China Refuses to Slow GDP Growth, Doubles Defense Spending
China's 2014 growth target will be 7.5%, which is the same as last year, but military spending will be 12.2% up.
The leadership of China announced its goals for 2014 at the opening of the annual session of its Parliament, The National People's Congress.
The Beijing meeting gathers 3 000 legislators from across China every year and sets the country's top priorities for the course of the next 12 months.
The announcement that China will keep current GDP growth rate is expected to draw criticism as the new leadership, which came to power in March 2013, had asserted it would hold up its GDP growth to address its environmental, social and economic issues.

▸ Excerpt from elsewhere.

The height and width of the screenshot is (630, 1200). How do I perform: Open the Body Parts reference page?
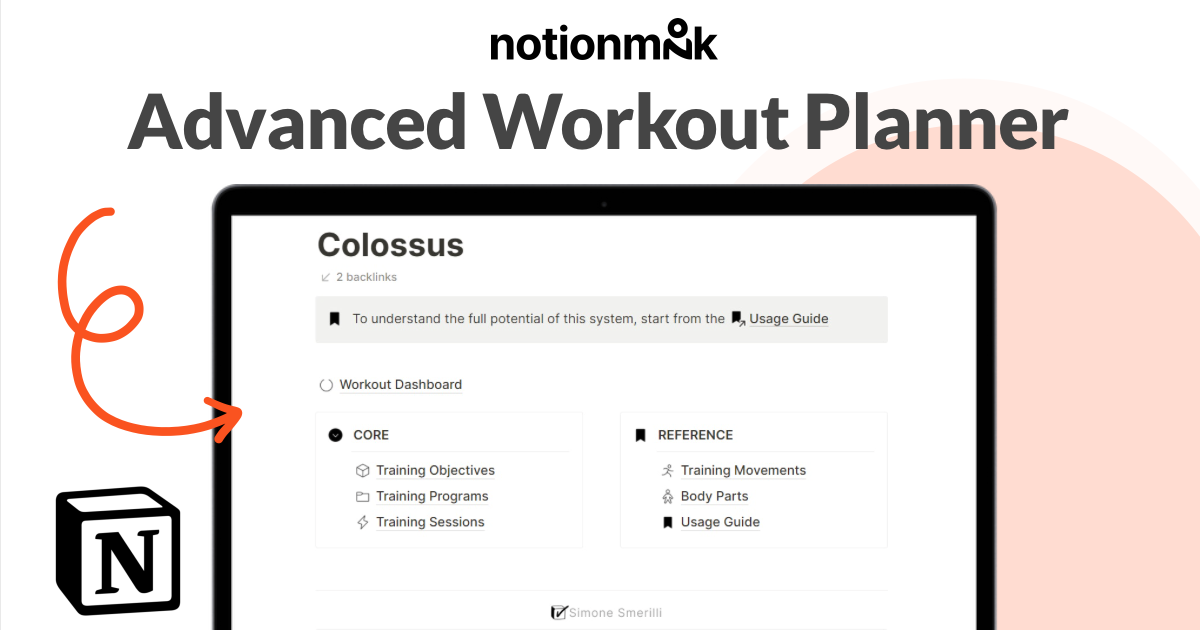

Acknowledging his country has many problems people are unhappy about, Chinese Premier Li Keqiang spoke of "painful structural adjustments" that are needed in the country and declared "war on pollution, corruption and terrorism", as the BBC quotes him as saying.
Although growth rate is planned to be maintained by the export-driven industry, attempts will be made at boosting domestic consumption while at the same time keeping inflation at about 3.5%.
The new military budget is USD 131.57 B, with the 12.2% increase mostly caused by a plan to develop more high-tech weapons and to strengthen coastal and air defenses, as Al Jazeera English reports.
Li Keqiang also explained that research on national defense will also be boosted, and a modernization of Chinese armed forces will be conducted according to the needs of the information age.
China, which has the world's second-largest defense budget, has announced double-digit increases to it for years on the grounds it is still much smaller than that of US (in 2013, Beijing put aside USD 112.2 B, whilst the US spent USD 600 B).
Defense spending increase was declared amid tensions between China and Japan over a group of islands which are claimed by both countries and which occasionally raise fears of a conflict in the East China Sea.
Chinese officials have also repeatedly declared they have sovereignty over 90% of the South China Sea, which, like waters around the controversial archipelago, are believed to hold significant oil and gas reserves. China's claim, however, has been contested for years by The Philippines, Vietnam, Malaysia, Brunei and Taiwan.